** Task directions **
After checking the listing below, say how many of its lines contain the string "will". Only the number is needed.
Records shown: Begin
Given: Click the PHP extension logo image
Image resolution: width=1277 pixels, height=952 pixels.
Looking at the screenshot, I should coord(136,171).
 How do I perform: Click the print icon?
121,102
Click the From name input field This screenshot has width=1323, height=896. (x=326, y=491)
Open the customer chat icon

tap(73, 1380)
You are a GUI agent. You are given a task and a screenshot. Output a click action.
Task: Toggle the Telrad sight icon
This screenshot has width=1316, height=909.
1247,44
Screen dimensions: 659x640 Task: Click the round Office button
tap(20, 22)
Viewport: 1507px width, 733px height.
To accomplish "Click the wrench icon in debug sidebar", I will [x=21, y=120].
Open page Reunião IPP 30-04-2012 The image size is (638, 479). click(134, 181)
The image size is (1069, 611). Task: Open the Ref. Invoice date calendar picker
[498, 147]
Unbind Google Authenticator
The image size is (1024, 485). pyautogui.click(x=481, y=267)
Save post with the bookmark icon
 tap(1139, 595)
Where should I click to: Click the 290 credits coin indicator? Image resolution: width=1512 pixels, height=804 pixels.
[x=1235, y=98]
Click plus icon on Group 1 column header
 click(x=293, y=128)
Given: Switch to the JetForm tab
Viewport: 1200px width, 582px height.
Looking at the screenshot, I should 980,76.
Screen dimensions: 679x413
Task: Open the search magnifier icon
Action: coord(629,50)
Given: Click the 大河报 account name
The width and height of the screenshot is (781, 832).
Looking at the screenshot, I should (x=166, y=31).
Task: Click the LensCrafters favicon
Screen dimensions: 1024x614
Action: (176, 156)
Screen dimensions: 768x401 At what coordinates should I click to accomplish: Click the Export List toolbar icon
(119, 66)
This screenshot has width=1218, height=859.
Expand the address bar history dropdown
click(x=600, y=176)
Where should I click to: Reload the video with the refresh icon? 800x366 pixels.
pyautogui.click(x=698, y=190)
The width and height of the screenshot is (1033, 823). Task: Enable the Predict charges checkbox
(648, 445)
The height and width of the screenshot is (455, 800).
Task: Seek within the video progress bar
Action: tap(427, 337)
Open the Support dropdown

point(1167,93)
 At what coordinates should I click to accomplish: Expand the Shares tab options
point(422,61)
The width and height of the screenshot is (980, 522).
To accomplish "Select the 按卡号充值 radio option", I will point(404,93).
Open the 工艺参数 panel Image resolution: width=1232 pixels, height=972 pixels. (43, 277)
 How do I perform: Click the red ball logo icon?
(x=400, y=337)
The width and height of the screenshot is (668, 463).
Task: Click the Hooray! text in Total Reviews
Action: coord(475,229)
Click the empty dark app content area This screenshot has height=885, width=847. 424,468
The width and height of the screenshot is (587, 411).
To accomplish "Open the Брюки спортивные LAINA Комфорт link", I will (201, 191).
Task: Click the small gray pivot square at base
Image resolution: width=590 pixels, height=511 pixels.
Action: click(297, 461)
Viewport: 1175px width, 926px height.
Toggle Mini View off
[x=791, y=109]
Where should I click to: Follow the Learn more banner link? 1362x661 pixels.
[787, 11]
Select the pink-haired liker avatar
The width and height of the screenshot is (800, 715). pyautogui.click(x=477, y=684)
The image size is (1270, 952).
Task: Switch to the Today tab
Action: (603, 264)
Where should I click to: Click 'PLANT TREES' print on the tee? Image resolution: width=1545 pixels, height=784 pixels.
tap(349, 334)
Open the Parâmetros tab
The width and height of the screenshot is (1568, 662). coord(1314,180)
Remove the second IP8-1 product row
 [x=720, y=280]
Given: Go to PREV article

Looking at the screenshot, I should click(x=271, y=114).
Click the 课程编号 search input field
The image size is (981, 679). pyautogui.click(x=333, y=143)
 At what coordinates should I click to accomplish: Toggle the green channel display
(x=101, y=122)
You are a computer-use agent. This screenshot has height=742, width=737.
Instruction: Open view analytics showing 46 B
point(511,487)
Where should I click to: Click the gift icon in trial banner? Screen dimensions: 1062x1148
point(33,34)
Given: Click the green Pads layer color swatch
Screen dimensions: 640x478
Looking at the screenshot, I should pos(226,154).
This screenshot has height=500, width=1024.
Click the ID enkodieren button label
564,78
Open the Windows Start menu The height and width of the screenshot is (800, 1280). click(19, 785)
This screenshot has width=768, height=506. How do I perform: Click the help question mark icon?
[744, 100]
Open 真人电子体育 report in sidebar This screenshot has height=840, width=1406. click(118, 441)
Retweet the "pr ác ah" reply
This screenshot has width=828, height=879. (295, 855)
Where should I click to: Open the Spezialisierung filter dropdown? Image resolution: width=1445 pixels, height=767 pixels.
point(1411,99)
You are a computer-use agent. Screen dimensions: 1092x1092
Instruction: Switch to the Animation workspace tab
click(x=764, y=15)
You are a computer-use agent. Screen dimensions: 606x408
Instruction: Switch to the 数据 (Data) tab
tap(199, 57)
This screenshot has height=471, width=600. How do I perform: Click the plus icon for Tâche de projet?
Records shown: End
** Written response **
3